··· Excerpt
1. A high-volume sprinkler head comprising:
a barrel (12, 14) having a nozzle (20) at one end thereof, said barrel having a fixed
portion (12) and a relatively movable portion (14) adapted for pivoting movement relative
to said fixed portion, said barrel mounted on an annular upper support base (16) rotatably
supported on a lower stationary base (18) for rotation in opposite directions through
an arc about a substantially vertical axis;
an actuator (32) arranged to pivot said relatively movable portion (14) of said barrel
relative to said fixed portion (12) of said barrel between predetermined first and
second reaction angles that cause said barrel and said annular upper support base
(16) to rotate in opposite directions, about said substantially vertical axis, respectively,
when a stream is emitted from said nozzle (20);
the high-volume sprinkler head being characterized in that it further comprises:
first and second magnets (70, 72) supported at circumferentially-spaced locations
about an edge of said lower stationary base (18), said pair of magnets having opposite
polarities; and
a magnetic valve (66) mounted on said upper support base (16) in fluid communication
with said actuator (32), said magnetic valve adapted to cause fluid to propel said
actuator to move said movable barrel portion (14) to said predetermined first reaction
angle when said magnetic valve (66) is proximate to said first magnet (70), and further
adapted to cause fluid to propel said actuator to move said movable barrel portion
(14) to said predetermined second reaction angle when said magnetic valve (66) is
proximate to said second magnet (72).
······
··· Extracted data
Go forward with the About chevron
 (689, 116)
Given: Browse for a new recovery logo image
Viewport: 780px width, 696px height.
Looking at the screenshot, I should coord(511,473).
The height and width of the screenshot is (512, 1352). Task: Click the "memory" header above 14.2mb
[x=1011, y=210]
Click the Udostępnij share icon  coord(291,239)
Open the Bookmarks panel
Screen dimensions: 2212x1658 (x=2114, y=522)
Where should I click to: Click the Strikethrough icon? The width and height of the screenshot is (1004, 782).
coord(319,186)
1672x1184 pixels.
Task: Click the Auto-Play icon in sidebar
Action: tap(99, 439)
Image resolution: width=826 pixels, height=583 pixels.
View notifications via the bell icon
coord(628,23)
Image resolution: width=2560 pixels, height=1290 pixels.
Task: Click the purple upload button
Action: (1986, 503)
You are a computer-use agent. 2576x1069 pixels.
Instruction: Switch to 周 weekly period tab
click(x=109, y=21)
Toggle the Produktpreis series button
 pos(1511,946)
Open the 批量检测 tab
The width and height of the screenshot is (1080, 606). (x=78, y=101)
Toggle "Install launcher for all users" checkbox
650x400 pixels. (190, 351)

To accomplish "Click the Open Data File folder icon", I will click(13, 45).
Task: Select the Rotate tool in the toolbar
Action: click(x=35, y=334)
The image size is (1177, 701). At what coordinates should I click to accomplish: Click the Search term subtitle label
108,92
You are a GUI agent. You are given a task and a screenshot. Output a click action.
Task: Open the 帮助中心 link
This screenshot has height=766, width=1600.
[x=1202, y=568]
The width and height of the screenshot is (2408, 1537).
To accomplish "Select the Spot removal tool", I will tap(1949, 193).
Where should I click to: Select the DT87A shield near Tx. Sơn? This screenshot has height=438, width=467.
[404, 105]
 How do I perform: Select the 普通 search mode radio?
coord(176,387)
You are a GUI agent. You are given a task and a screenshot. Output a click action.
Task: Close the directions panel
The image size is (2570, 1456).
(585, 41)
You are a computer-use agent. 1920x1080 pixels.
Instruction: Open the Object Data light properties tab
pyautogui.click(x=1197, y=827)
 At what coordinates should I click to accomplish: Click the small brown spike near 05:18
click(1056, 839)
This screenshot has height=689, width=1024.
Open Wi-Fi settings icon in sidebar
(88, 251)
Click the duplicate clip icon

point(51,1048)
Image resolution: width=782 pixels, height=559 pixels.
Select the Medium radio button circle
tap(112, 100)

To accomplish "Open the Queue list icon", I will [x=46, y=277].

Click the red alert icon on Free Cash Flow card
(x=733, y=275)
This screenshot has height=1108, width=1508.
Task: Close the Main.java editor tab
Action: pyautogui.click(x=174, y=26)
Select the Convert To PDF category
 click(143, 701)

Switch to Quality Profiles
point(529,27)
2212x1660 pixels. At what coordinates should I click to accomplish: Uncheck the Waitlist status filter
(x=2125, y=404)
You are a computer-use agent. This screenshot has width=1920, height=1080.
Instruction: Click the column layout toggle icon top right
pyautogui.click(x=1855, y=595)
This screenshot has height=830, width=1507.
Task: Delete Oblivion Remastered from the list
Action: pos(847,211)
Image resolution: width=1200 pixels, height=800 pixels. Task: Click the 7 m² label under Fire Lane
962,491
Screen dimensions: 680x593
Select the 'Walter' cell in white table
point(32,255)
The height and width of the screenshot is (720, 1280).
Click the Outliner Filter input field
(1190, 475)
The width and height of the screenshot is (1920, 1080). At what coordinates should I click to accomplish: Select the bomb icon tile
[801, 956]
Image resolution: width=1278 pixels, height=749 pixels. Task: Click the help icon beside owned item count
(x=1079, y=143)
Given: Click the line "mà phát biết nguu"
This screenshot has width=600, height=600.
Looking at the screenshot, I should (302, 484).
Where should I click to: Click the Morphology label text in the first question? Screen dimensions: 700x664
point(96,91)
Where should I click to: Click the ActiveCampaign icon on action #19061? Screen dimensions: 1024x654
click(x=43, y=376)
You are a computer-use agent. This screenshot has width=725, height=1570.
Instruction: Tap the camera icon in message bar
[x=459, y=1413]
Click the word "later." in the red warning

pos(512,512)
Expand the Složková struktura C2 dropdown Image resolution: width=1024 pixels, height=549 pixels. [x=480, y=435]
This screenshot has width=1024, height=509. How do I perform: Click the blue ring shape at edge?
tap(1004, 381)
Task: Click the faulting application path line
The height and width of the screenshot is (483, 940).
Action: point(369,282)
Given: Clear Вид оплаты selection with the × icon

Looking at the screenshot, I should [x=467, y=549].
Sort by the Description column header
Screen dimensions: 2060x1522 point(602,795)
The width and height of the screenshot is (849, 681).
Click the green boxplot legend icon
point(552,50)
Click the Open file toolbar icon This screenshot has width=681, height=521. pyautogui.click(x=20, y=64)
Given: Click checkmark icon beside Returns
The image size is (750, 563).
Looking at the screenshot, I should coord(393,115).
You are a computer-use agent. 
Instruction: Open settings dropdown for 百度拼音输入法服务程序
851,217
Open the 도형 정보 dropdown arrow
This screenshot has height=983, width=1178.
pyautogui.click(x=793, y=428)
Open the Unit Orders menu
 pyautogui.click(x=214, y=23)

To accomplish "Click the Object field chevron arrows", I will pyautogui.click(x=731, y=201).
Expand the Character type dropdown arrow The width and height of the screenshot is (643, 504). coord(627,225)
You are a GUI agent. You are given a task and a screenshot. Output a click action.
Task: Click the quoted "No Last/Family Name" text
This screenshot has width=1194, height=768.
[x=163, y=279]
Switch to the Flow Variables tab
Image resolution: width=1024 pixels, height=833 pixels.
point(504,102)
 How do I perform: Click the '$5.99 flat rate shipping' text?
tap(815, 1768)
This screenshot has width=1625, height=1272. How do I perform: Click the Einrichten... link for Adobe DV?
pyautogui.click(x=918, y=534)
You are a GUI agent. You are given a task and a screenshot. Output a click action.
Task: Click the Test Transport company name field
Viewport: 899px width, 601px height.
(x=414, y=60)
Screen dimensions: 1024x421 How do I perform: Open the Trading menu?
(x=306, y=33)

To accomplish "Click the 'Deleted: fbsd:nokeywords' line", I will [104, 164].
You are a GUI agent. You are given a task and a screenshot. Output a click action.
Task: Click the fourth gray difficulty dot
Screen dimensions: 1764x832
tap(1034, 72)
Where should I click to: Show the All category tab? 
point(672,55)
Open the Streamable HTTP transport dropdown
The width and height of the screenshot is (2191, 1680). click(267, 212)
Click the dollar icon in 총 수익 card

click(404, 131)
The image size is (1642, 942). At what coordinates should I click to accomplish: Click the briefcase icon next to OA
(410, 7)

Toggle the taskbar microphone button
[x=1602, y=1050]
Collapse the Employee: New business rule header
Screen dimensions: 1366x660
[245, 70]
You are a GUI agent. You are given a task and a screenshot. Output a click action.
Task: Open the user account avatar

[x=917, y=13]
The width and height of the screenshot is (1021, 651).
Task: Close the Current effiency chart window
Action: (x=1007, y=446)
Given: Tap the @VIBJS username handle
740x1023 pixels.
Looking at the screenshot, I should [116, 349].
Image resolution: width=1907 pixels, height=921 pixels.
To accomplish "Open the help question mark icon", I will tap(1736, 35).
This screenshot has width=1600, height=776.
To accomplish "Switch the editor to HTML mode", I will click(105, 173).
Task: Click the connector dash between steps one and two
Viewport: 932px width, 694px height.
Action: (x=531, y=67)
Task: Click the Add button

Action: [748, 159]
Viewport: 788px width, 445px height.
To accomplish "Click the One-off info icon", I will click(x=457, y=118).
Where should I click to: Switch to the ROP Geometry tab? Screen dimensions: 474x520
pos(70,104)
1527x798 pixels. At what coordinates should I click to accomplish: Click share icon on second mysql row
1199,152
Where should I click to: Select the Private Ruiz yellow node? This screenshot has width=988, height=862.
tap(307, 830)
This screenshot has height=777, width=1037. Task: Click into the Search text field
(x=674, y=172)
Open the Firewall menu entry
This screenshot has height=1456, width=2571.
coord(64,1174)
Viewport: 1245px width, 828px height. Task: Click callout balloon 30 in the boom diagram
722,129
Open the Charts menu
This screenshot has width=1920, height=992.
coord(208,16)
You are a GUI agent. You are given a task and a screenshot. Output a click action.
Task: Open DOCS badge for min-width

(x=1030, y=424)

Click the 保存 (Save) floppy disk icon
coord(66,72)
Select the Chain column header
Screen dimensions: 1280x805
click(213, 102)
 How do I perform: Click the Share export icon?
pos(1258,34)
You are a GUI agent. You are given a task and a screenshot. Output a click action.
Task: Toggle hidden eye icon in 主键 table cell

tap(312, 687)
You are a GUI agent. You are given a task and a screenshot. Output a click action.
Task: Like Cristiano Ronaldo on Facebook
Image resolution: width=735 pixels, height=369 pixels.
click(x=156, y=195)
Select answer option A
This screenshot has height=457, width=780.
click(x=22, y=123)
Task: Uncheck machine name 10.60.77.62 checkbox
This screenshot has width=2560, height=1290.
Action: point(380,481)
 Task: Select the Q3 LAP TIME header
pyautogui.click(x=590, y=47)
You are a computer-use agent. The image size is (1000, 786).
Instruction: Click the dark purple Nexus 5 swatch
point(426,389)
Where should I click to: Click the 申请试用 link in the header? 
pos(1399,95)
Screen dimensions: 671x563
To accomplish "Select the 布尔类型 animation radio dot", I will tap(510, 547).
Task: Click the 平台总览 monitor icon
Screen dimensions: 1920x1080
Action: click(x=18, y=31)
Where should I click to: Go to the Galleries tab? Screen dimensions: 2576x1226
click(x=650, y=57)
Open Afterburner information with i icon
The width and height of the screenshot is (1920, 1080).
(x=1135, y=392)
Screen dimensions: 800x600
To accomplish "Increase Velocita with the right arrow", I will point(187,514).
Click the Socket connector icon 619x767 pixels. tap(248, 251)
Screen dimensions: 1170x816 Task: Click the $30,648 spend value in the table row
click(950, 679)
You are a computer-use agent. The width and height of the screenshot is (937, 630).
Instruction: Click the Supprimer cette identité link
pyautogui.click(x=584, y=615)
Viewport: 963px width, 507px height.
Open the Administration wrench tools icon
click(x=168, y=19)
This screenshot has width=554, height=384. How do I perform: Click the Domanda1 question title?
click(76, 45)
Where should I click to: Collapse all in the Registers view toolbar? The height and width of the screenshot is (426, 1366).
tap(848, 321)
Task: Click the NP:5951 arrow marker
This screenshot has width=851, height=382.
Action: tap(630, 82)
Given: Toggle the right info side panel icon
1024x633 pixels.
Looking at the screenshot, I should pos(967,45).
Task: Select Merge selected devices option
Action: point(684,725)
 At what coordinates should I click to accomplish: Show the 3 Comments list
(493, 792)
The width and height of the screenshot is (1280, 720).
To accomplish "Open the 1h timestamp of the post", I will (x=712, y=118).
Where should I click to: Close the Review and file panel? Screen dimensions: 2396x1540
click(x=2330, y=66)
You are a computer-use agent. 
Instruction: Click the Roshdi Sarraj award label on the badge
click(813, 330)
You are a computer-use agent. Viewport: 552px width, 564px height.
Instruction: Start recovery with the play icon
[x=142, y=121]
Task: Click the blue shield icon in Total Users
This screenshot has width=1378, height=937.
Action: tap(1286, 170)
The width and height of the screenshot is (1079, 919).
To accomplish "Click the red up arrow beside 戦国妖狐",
······
▸ To do
Write the next part of the sprinkler head patent claim, starting right after its final sentence.

▸ Exercise output
2. The high-volume sprinkler head of claim 1 wherein said first and second magnets (70,
72) are adjustable along said edge of said lower stationary base (18) to thereby enable
adjustment of said arc.
3. The high-volume sprinkler head of claim 1 wherein said fluid under pressure supplied
from said magnetic valve (66) to said actuator (32) is sourced from fluid passing
through said barrel (12, 14).
4. The high-volume sprinkler head of claim 1 wherein said actuator comprises a cylinder
(32) pivotably mounted on said relatively movable portion (14) and a piston rod (38)
having a distal end pivotably mounted to said fixed portion (12) of said barrel, such
that, when fluid is supplied to said actuator, said cylinder is extended relative
to said piston rod to thereby move said relatively movable portion of said barrel
to said first predetermined reaction angle.
5. The high-volume sprinkler head of claim 4 wherein, when fluid is drained from said
fluid-operated actuator (32), a spring (60) causes said cylinder to retract to thereby
move said relatively movable portion (14) of said barrel to said second predetermined
reaction angle.
6. The high-volume sprinkler head of claim 1 wherein said fixed portion (12) and said
relatively movable portion (14) of said barrel are connected by a ball joint (22),
an upper component (24) of the ball joint provided on said relatively movable portion
of said barrel and a lower component (26) of said ball joint provided on said relatively
fixed portion (12) of said barrel; and wherein a pair of oppositely extending pivot
pins (28) are provided on said upper component of said ball joint, said pivot pins
received in respective brackets (30) secured to said fixed portion of said barrel.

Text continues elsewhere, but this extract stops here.